## Task statement:
Repeat the records below exactly from the line containing "The image size is (309, 207)." to the line containing "Click the printer icon in toolbar", taking in both of those lines. Drop the pictures.

## Data for processing:
>>>

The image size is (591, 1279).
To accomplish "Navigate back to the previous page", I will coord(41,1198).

<<<
>>>

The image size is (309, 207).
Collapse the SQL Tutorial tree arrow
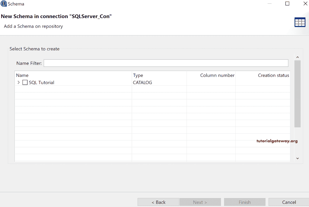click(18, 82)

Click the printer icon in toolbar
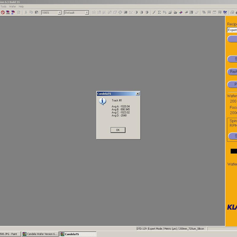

<<<
>>>

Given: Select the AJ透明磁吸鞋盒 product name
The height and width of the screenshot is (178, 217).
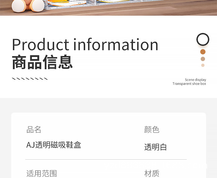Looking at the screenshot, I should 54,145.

<<<

## Solution to this task:
The image size is (309, 207).
Collapse the SQL Tutorial tree arrow
click(18, 82)

Click the printer icon in toolbar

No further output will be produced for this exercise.